I finally started some late spring cleaning around my apartment a few weeks ago. It’s amazing (or horrifying) how much stuff I accumulate. Though some trinkets have memories attached to them—matchbooks from restaurants long gone, novelty prizes won at Punahou Carnivals—a lot of it is really just junk. I figured the easiest thing to do was fill garbage bags with everything that wasn’t important to me. But then I saw an old unopened bottle filled with liquid. It looked to be many decades old and, although the word “Primo” was engraved on its side, it also bore the label “Ivan Ivanovitch brand vodka.”


I had never heard of Ivan Ivanovitch. Neither had longtime local private detective Steve Goodenow of He appraises artifacts, and when I asked him about my bottle, he told me that Primo beer had been brewed in Hawai‘i beginning in the early 1900s (at the former Royal Brewery building that still stands at 547 Queen St.), which means this bottle could be more than a century old.


I also asked Hawai‘i Adjutant General Army Maj. Gen. Kenneth Hara, whom I had previously interviewed for a story about his own vintage glass bottle collection, if he knew anything about good ol’ Ivan. He didn’t, but he said that old distillers sometimes reused bottles. He introduced me to a Facebook group called “Old Hawai‘i Bottles & Collectibles,” filled with dozens of local aficionados, but none of them knew what to make of my find, either. The fact that there was still liquid inside, presumably vodka even though it was clearly a beer bottle, seemed to baffle everyone.


SEE ALSO: Sample All of Ko‘olau Distillery’s Local Liquor Offerings on a Tour in Kailua


It took me days to remember that I got the bottle from the former Liquor Collection at Ward Warehouse. I reached out to Art Koshi, whose family had owned the spirit shop for more than three decades. When it closed in 2016, I purchased an inflatable Guinness toucan decoration that hung in the store and Art’s father gave me the vodka as a bonus. “We were selling it as a collectible,” Art tells me. “My dad remembers this one because he had some trouble entering it into inventory. It was so obscure to him that he couldn’t trace it.”


I knew the feeling. Luckily, a shot in the dark message to longtime Bishop Museum historian DeSoto Brown yielded answers.


During World War II, all types of stuff became difficult to get in Hawai‘i because of national war demands on manufacturing as well as supply chain and transportation (ahem) bottlenecks. Liquor was in high demand, Brown says, and so were the bottles it came in. The U.S. government granted a waiver for local liquor producers to reuse any bottles they could find, and some even offered small cash payments to people who turned them in. That’s likely how I ended up with this “Primo” vodka.

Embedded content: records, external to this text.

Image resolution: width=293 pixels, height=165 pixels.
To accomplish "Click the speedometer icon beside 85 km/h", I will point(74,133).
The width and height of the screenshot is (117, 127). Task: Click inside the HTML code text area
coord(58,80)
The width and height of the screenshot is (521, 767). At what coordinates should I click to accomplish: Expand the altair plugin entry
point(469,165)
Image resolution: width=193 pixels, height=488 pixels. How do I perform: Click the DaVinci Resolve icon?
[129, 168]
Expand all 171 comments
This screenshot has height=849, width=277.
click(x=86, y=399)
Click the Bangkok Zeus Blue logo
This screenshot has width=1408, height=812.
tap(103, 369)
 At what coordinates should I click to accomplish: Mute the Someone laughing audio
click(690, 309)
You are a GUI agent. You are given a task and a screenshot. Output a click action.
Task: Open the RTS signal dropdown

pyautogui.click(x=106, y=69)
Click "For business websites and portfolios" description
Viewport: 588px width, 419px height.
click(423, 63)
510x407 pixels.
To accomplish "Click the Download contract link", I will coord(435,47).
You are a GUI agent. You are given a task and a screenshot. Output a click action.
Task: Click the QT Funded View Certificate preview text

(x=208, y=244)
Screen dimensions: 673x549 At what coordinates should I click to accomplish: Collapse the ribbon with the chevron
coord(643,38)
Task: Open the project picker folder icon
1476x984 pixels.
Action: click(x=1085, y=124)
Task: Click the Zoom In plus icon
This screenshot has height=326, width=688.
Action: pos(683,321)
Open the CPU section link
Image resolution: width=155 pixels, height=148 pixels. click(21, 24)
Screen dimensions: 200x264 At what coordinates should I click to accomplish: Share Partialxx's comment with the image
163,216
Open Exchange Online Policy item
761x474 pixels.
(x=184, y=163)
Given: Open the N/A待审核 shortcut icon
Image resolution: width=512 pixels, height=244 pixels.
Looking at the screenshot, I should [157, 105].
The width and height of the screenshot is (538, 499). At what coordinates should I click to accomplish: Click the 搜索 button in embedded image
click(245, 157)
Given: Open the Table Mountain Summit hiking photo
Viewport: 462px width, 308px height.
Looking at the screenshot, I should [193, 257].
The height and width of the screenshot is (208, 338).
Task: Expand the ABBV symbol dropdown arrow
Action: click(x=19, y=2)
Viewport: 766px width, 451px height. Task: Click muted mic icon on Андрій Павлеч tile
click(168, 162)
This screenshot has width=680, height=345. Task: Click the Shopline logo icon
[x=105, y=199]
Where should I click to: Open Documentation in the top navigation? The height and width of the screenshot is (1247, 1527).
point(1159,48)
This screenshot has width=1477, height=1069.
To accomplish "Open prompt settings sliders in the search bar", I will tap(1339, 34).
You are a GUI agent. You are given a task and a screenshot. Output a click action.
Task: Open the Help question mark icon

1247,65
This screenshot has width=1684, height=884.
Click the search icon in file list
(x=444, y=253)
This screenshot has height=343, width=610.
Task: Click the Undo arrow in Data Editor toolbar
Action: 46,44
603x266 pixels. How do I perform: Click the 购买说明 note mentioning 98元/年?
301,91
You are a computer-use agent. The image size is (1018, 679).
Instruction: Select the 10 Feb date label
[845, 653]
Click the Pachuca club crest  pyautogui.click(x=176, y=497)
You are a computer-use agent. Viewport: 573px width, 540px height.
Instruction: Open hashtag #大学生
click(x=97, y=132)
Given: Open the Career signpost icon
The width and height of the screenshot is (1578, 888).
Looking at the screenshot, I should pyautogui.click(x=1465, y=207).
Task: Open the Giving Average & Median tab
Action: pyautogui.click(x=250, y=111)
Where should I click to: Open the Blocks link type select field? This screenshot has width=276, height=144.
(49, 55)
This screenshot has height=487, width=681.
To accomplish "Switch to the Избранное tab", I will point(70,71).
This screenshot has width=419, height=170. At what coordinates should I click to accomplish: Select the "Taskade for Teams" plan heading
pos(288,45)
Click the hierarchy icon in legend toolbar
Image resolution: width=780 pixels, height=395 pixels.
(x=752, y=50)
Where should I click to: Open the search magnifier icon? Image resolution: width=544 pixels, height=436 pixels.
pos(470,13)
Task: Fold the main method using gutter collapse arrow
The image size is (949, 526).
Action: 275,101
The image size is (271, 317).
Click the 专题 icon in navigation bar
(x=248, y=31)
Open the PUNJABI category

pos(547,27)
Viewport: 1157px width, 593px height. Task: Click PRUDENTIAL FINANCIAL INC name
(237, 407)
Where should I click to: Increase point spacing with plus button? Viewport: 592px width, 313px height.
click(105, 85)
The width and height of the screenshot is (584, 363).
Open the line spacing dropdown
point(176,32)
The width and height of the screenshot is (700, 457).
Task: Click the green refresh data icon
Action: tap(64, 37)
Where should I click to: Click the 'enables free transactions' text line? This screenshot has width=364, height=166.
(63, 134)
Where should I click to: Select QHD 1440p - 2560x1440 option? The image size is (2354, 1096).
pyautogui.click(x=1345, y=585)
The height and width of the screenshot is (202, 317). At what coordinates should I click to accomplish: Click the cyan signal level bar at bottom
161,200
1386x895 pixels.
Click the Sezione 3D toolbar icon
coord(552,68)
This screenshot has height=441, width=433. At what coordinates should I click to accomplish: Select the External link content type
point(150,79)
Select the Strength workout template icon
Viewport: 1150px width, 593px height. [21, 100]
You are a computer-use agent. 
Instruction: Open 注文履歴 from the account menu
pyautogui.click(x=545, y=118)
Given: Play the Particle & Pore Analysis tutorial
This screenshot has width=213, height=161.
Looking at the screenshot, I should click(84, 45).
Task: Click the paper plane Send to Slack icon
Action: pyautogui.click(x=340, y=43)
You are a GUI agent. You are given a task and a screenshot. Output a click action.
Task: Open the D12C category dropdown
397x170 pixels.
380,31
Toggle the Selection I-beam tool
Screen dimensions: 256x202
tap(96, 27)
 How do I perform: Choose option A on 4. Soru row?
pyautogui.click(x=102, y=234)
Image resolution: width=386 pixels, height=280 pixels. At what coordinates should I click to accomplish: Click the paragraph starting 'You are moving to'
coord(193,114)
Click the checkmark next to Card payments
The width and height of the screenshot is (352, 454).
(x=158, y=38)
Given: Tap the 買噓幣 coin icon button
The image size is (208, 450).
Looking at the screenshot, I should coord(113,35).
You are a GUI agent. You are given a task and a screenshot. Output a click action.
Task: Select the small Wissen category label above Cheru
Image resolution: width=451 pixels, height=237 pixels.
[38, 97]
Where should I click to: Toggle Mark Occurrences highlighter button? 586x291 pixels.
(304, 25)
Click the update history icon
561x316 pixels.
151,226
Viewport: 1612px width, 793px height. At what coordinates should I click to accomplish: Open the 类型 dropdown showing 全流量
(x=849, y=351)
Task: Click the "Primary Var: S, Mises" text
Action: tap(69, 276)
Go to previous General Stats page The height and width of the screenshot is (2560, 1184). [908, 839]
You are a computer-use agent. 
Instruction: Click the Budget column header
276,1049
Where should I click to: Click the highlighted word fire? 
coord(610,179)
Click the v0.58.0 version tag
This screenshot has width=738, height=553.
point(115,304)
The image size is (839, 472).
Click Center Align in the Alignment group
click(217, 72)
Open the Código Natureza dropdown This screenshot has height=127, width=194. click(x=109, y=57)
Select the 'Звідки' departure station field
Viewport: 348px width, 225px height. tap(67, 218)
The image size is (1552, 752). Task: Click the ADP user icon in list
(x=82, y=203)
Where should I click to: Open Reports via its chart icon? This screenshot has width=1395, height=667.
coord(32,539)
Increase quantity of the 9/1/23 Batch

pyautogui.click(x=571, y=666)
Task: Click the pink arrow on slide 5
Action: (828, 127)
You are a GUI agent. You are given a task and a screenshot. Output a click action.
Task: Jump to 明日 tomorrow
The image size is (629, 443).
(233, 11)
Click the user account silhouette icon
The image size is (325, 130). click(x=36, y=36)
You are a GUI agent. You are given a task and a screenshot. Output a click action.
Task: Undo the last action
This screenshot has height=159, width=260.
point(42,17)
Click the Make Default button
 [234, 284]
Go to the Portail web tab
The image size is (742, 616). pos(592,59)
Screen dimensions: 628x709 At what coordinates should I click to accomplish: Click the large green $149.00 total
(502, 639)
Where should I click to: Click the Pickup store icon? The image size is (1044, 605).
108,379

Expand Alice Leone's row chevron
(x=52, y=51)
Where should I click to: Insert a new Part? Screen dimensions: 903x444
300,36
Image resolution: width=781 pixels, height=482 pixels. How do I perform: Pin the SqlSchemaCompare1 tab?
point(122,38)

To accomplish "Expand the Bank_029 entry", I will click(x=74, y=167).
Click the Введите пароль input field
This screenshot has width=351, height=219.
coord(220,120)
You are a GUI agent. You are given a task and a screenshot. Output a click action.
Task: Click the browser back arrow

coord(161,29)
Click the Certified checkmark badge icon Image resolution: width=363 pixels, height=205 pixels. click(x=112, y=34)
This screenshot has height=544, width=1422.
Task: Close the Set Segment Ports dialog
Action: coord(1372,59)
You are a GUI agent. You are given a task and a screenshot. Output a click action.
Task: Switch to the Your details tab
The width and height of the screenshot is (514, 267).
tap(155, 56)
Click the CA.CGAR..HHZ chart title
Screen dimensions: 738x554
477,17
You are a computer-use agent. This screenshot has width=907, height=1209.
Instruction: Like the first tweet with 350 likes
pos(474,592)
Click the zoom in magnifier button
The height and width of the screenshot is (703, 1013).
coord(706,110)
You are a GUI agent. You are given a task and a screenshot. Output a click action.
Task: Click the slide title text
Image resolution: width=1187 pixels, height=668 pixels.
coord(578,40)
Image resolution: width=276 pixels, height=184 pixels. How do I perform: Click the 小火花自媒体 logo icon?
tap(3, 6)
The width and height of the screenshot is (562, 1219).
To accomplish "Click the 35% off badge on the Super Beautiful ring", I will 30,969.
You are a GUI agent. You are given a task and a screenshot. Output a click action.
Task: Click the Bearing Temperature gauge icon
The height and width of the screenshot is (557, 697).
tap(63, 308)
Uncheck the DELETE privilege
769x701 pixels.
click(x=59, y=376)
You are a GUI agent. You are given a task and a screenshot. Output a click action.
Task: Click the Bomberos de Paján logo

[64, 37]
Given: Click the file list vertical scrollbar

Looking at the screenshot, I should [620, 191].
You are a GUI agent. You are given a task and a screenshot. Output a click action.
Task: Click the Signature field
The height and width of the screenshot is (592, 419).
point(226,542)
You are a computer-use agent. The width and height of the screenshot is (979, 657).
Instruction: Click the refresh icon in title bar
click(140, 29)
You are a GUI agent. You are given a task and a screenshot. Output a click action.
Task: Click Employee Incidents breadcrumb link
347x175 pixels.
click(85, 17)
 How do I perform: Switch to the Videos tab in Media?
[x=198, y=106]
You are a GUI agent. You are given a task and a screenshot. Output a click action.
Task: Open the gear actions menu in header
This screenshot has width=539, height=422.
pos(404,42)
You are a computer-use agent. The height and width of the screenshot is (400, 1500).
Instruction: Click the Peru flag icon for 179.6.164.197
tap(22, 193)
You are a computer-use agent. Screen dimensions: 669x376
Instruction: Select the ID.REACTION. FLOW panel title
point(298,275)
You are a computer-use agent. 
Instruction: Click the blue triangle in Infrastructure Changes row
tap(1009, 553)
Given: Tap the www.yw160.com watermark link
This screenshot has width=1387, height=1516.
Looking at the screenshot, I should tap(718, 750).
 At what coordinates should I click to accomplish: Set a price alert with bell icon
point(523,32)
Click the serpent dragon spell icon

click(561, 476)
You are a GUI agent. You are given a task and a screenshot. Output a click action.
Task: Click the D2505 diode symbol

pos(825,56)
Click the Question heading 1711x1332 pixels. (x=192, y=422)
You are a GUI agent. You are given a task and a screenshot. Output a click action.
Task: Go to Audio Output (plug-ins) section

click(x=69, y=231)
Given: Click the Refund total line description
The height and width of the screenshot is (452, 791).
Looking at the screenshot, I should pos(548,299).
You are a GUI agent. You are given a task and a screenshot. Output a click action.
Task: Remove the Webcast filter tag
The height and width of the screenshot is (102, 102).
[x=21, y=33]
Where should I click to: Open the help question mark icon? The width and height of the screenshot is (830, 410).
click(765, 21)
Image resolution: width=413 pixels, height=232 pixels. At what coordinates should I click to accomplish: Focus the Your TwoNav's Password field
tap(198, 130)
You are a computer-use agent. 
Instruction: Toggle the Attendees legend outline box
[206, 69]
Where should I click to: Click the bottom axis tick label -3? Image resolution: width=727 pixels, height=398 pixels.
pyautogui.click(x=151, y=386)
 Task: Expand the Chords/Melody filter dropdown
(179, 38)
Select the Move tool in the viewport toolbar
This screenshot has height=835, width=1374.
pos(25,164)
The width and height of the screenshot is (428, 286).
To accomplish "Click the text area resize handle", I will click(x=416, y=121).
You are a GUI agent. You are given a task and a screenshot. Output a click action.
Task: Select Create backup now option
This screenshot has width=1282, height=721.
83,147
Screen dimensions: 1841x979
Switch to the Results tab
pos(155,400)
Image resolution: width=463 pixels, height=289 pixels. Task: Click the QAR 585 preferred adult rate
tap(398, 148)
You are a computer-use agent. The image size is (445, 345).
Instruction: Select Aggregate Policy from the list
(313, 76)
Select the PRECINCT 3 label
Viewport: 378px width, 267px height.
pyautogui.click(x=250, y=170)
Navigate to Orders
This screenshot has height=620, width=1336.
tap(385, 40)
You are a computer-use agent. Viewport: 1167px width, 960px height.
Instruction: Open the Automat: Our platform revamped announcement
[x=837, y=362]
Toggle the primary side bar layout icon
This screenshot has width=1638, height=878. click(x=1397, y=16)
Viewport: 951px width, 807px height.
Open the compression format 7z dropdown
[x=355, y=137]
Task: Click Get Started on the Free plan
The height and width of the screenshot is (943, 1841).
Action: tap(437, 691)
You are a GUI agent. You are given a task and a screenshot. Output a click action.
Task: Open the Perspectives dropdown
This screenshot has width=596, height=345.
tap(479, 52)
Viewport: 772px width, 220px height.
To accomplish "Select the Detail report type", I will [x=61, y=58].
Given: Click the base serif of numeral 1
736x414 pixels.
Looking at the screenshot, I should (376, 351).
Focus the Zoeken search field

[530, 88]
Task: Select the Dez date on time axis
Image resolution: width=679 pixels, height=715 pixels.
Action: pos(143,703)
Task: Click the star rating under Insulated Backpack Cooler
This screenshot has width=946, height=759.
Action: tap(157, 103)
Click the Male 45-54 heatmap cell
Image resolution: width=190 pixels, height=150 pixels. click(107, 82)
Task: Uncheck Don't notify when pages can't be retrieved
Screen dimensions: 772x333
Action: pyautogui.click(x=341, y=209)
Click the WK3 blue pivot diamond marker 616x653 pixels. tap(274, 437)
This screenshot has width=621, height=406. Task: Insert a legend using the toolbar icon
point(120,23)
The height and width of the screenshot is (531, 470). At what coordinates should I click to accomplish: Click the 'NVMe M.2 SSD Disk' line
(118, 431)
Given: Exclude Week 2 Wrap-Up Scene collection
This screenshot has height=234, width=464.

Brown and another local historian, Iāsona Kaper, confirmed that “Ivan Ivanovitch” was a made-up name for any generic Russian man, like John Smith or John Doe for an American. Hawaiian Distilleries Ltd., which created this vodka, just slapped Ivan Ivanovitch on for branding.


“Hawai‘i WWII liquor still in an original bottle and with an authentic paper label is very rare,” Brown writes in an email. “Practically none of the actual items still exist … although the demand for it would be low since nobody would know what it is since its history is forgotten, as you discovered.”


Eh, that’s OK. I wasn’t trying to make a buck. I just didn’t want to throw away anything that actually meant something to me, which this bottle now does. Ivan is back on my shelf—along with a new story.